- WHAT YOU NEED TO DO -
Copy out again, unchanged, the listing below from the line that has "[Agregar a la lista de favoritos] (161, 378)" through the line that has "[Agregar Paddle Shift".

- DATA -
╔══
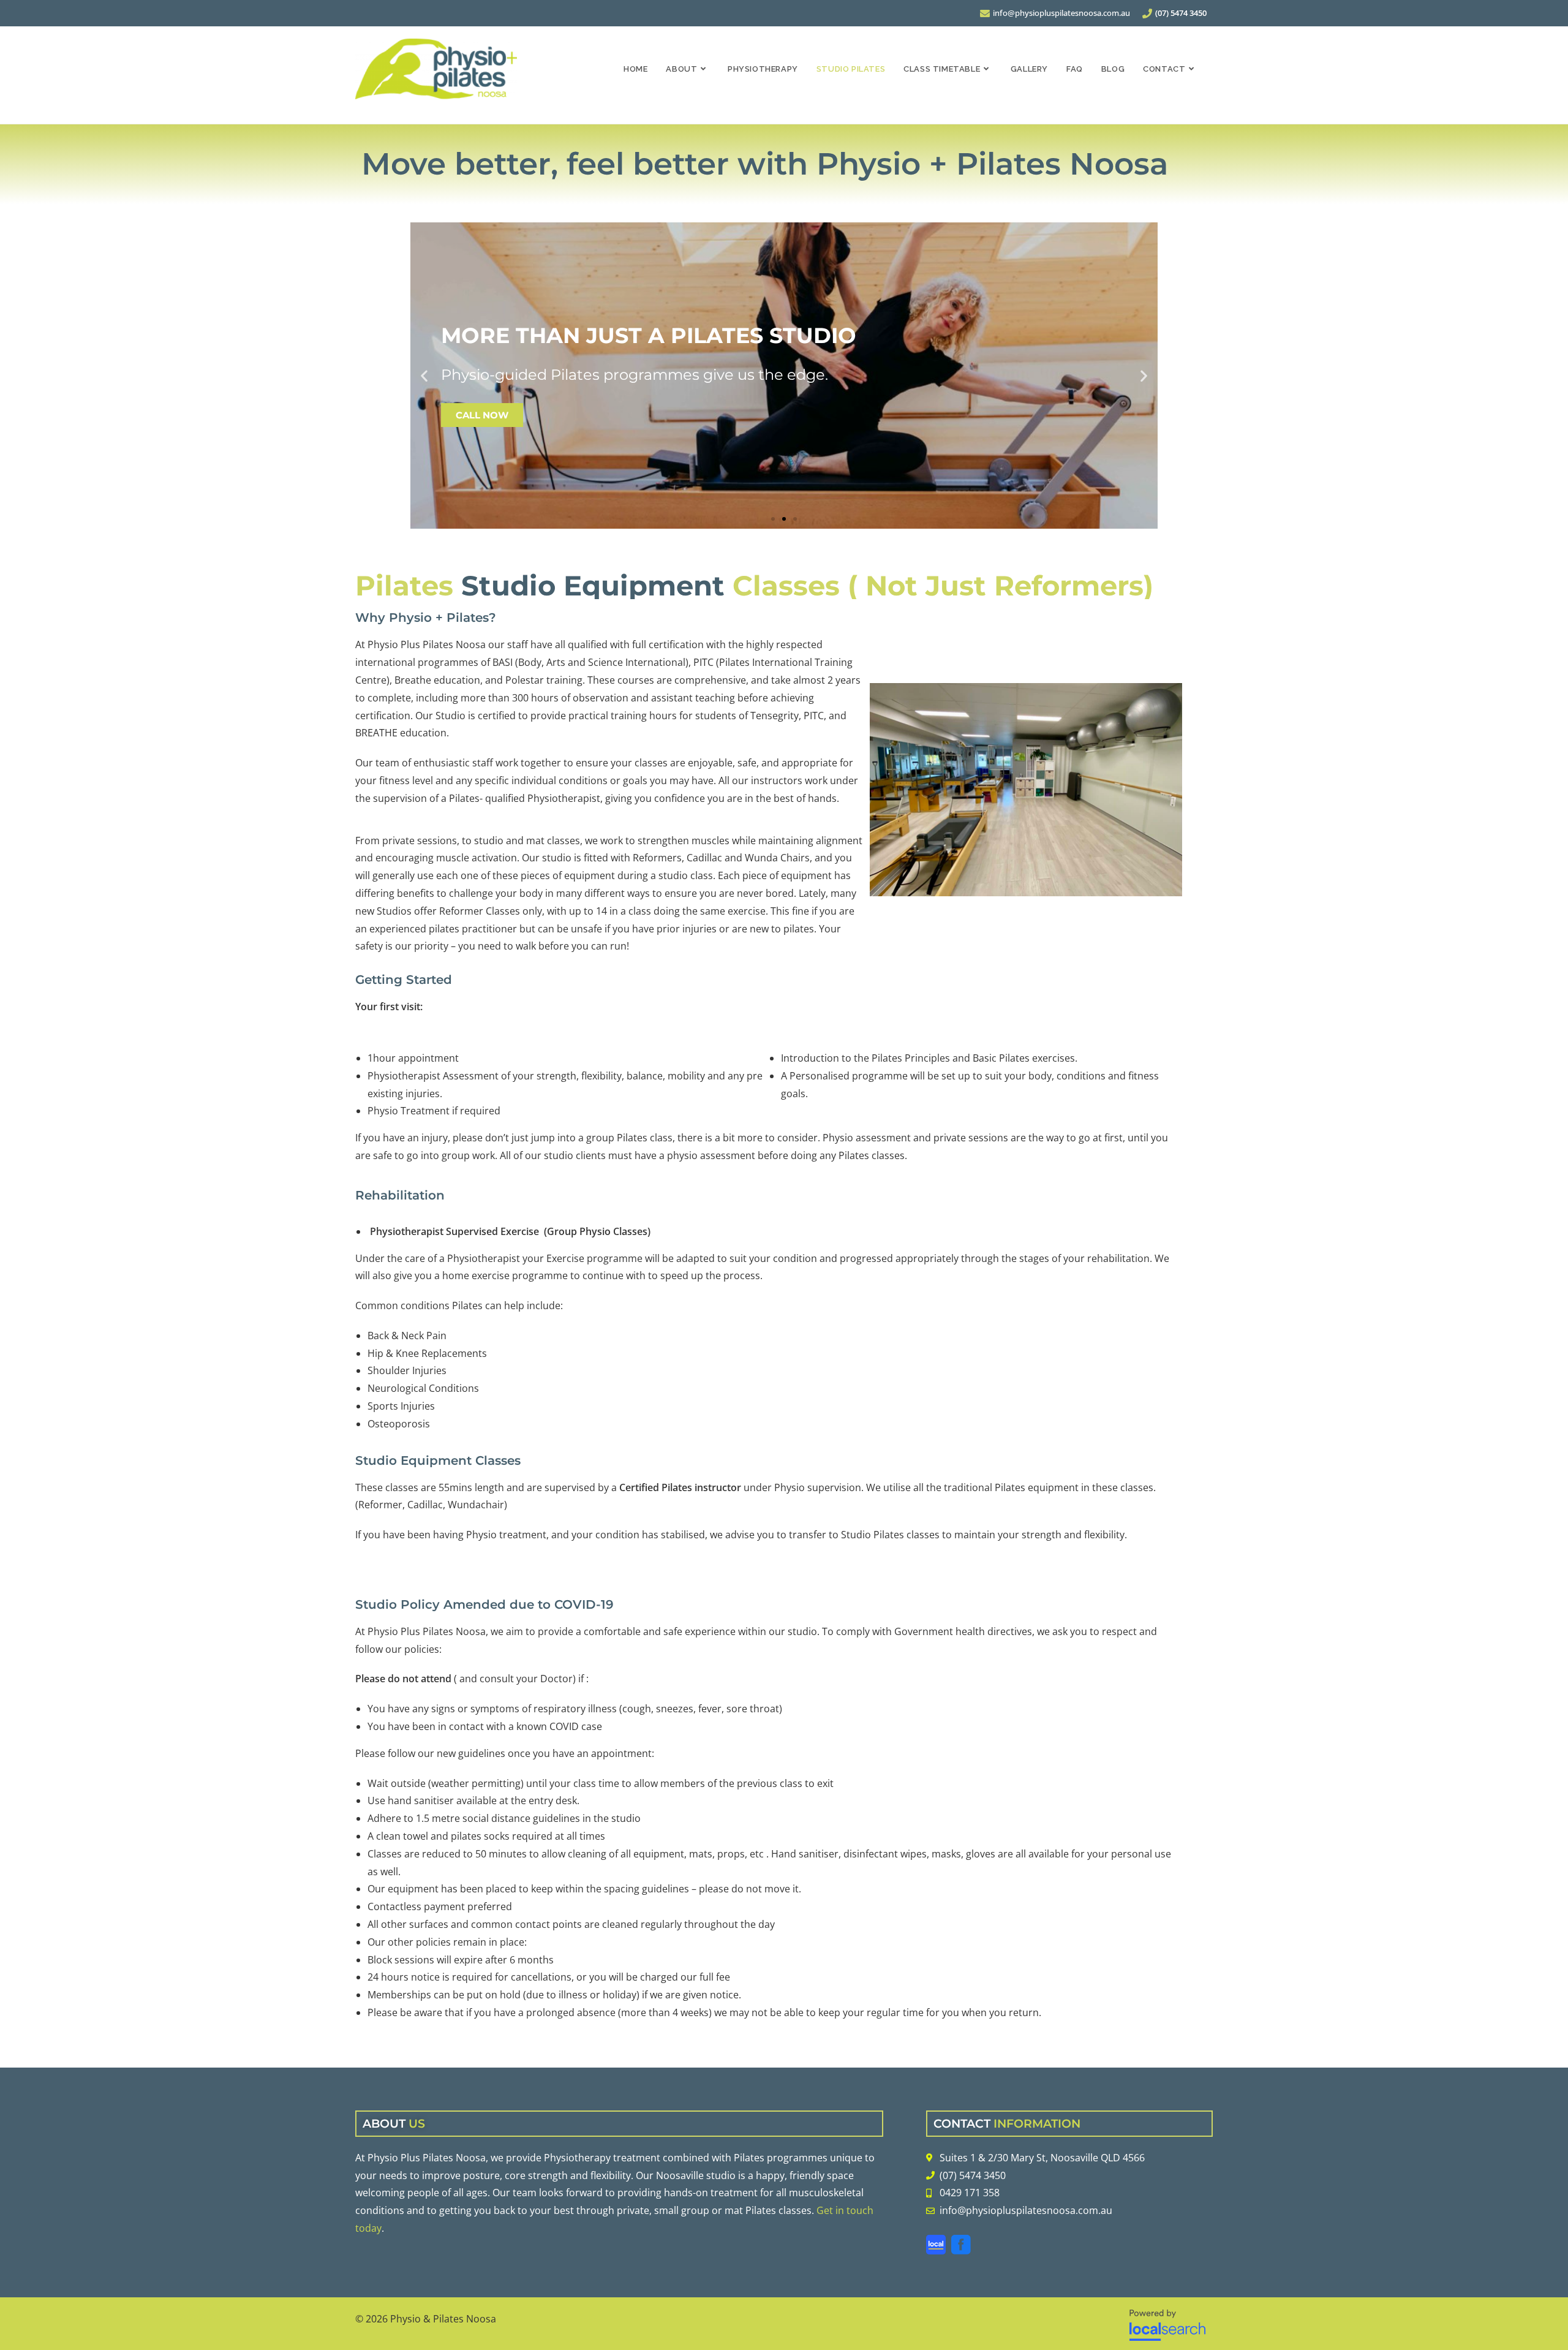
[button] (424, 375)
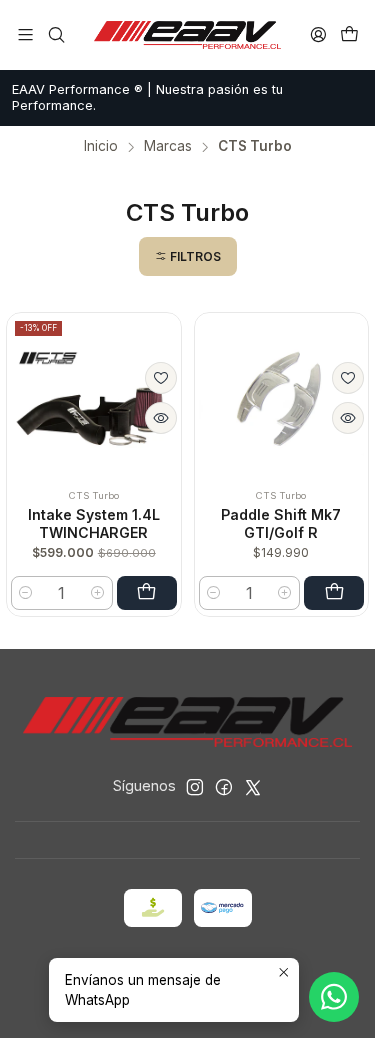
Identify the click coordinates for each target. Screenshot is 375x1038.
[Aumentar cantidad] (98, 593)
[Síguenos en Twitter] (253, 787)
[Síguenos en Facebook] (224, 787)
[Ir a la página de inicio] (188, 35)
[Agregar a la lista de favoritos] (161, 378)
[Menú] (25, 34)
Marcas (168, 147)
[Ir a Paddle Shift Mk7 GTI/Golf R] (282, 400)
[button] (188, 256)
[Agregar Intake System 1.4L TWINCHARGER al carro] (147, 593)
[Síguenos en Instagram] (195, 787)
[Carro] (349, 34)
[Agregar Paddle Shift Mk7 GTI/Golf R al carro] (334, 593)
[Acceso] (318, 34)
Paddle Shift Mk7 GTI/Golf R (281, 523)
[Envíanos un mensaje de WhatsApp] (334, 997)
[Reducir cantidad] (26, 593)
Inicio (101, 147)
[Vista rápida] (161, 418)
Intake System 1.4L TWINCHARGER (94, 523)
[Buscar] (55, 34)
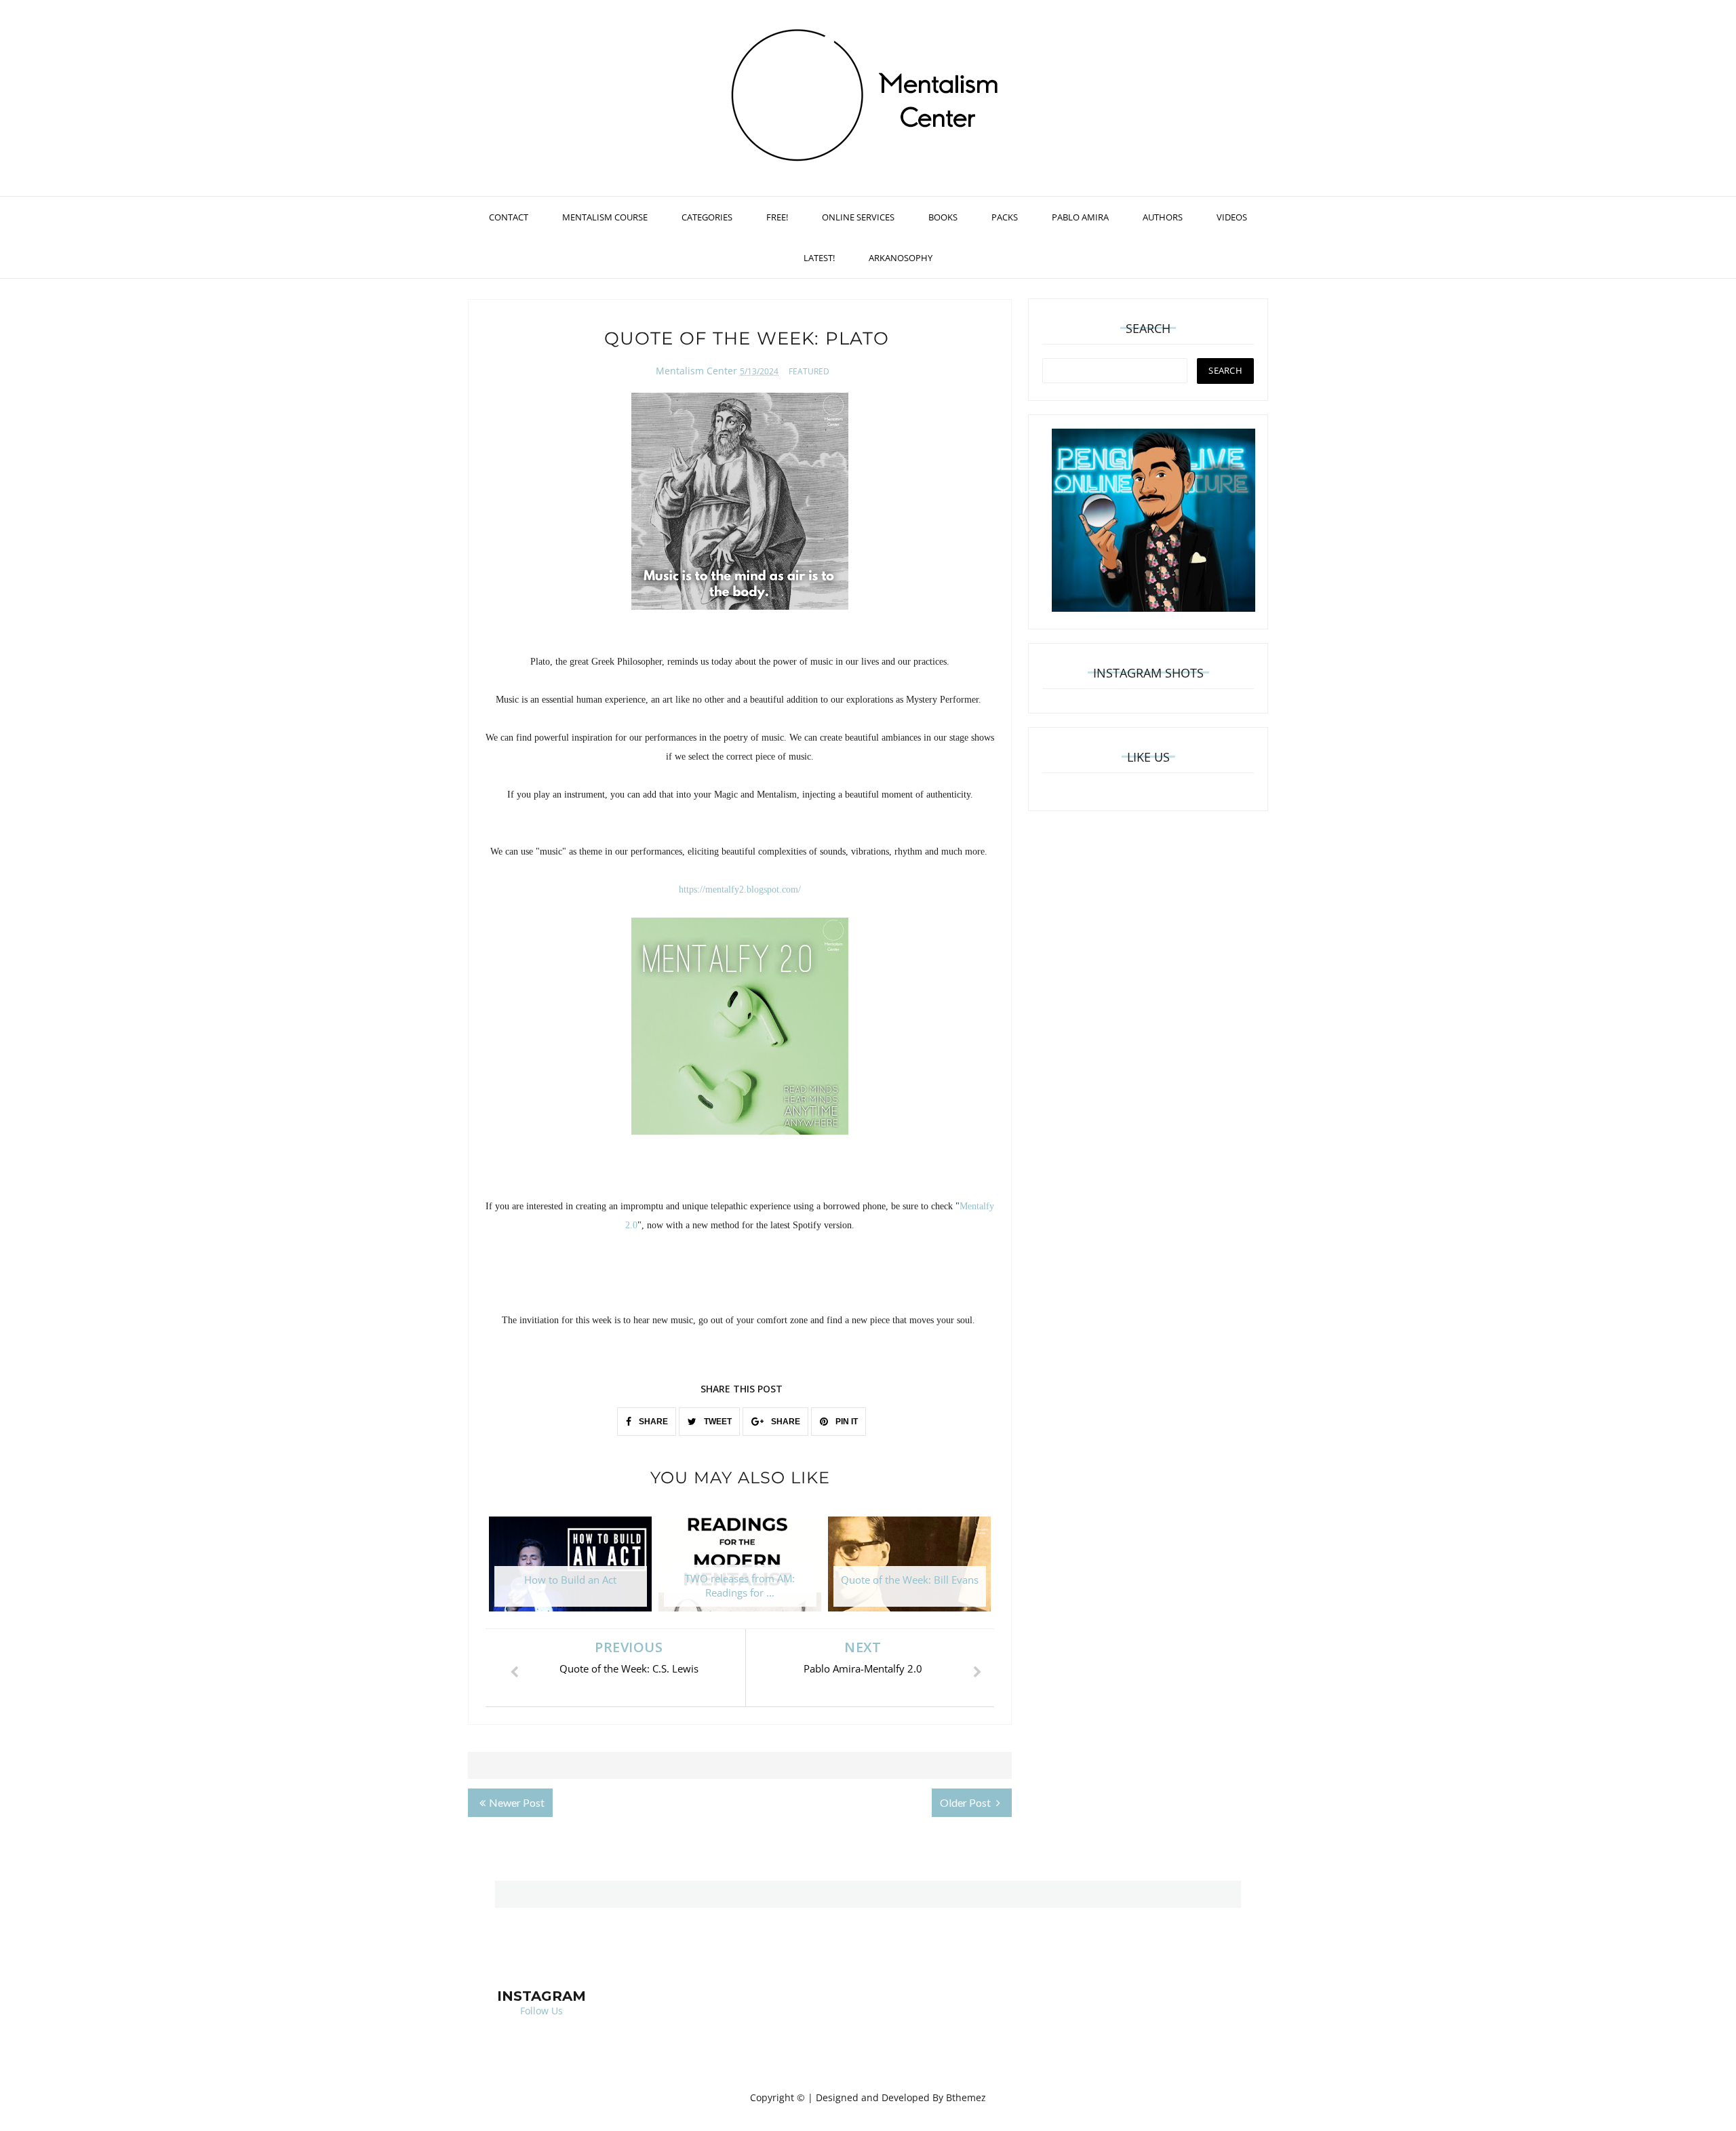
╚══
- REPLY -
[Agregar a la lista de favoritos] (161, 378)
[Menú] (25, 34)
Marcas (168, 147)
[Ir a Paddle Shift Mk7 GTI/Golf R] (282, 400)
[button] (188, 256)
[Agregar Intake System 1.4L TWINCHARGER al carro] (147, 593)
[Síguenos en Instagram] (195, 787)
[Carro] (349, 34)
[Agregar Paddle Shift Mk7 GTI/Golf R al carro] (334, 593)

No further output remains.